One of the hookers House hires is Phèdre nó Delaunay. Wilson walks in on them one night.

Notes:

Betas by thedeadparrot and leiascully.

Work Text:

Love As Thou Wilt

Let me first say that the Service of Namaah is no passing whim, a trifling fancy easily discarded, like the shimmering veils of a First Night costume under the hands of a lover. I myself, twice-dedicated and bearing the dart-pricked mark of Kushiel in my left eye, have never yet forsaken my vows. This, though I have lived more lifetimes than I could ever have imagined when, as a child, I traded lies and promises with Hyacinthe, that Prince of Travellers who lives foremost in my heart. It was for him, and for him alone, that I willed myself to take on the burden of Raziel's runes. Since that moment of mystery and magic, I have seen the passage of ages, more than any of mortal ken have known. I have learned, with the help of scholars and by the will of the Master of the Straits, that Terre d'Ange is but a single world among many, shining like the brightest pearl that glows at the centre of a necklace crafted to match the beauty of Elua himself. I, Phèdre nó Delaunay, anguisette and courtesan, have lived, eternally youthful and eternally bound, and always the Service of Namaah has called to me, drawing me as I am drawn by the fascination of a blade.

There are few, among the endless worlds, who know Namaah's true purpose. Many see the delight that can be taken from her arts, but seldom are there those who see how deep her sacrifice and her selflessness run, that she should offer her body to strangers for Elua's sake. Fewer still are those who truly understand the pleasure in pain of Kushiel's chosen, the joy that betrays all hurt.

They are few indeed who understand these things, but they exist, and I, when I find them, am left breathless anew by the sweet sting of the flagellary, the salt-bright pain of the flechettes.

So it was when I signed the contract of Namaah with Gregory House.

The splendor of the true Terre d'Ange that lies beyond was nowhere to be seen in the world I came to, in answering the need of Gregory House. He himself showed little resemblance to any scion of Elua, bearing no angelic beauty, unless it be the startling azure of his eyes, or the delicate strength of his long fingers, which touched, always, only with perfect intent. From the moment he opened the door of his home and I stepped within, my skirts rustling, I could see that he was nothing like Melisande Shahrizai. He was no scion of Kushiel born, as she was, but driven only to the arts of Mandrake by his own unhealed hurts.

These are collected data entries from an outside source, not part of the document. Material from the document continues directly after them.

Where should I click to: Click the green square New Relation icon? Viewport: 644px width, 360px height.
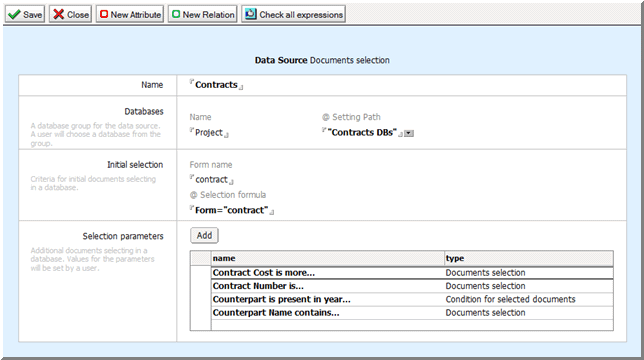176,14
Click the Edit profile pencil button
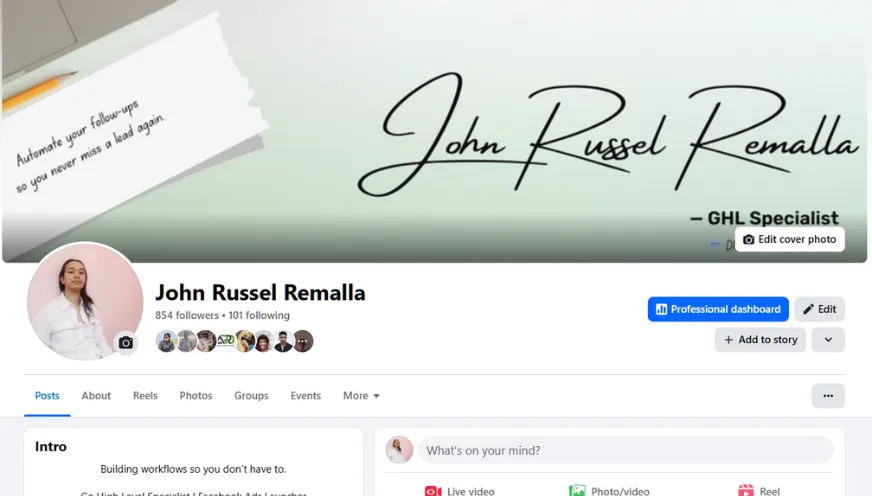Image resolution: width=872 pixels, height=496 pixels. pyautogui.click(x=820, y=309)
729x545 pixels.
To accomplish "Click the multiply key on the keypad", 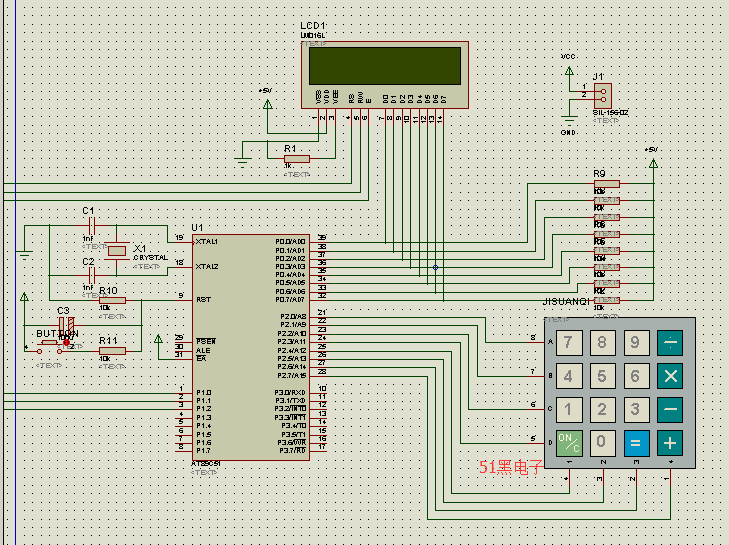I will (670, 376).
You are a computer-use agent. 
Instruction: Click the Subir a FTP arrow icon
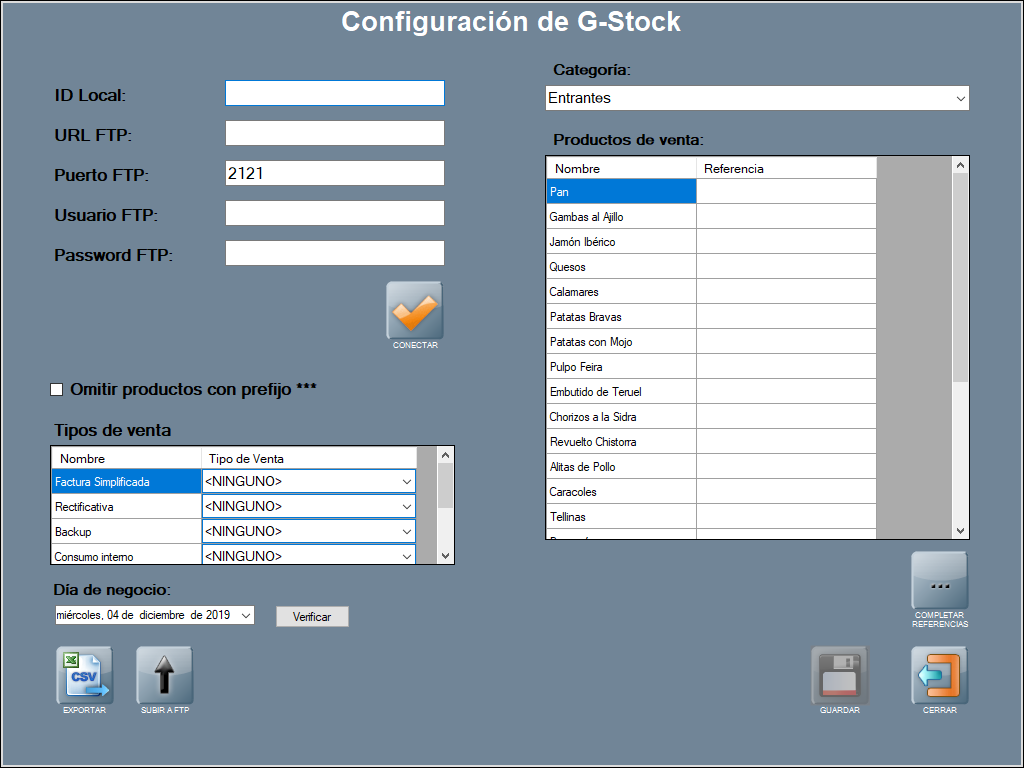click(164, 676)
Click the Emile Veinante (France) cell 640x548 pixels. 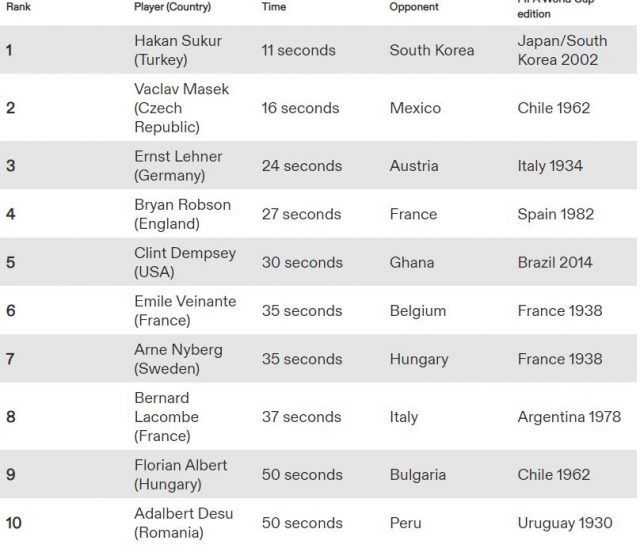click(x=183, y=310)
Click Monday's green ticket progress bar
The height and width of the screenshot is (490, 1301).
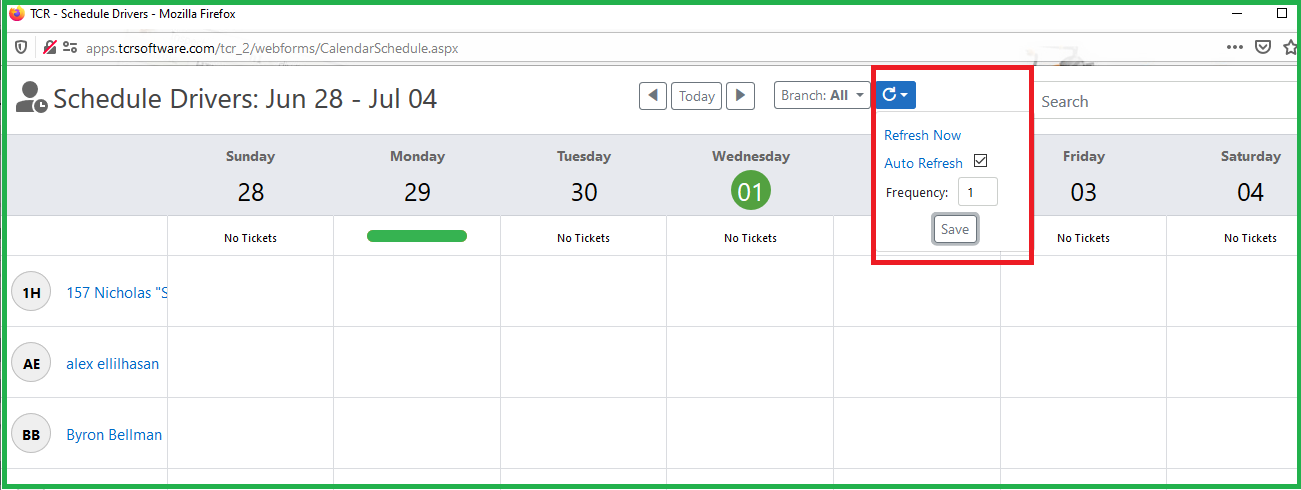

For Gregory House is a man deeply wounded, with a debilitating injury to his right thigh, gained in no battle or through a test of arms; rather, the scars that run deeply from hip to knee were caused by the work of chirurgeons who knew little of their art. Though he was himself a physician, he had not the means to effect a cure. I have seen him take of the distilled extract of the opium flower, which dulls his senses but cannot erase his pain entirely.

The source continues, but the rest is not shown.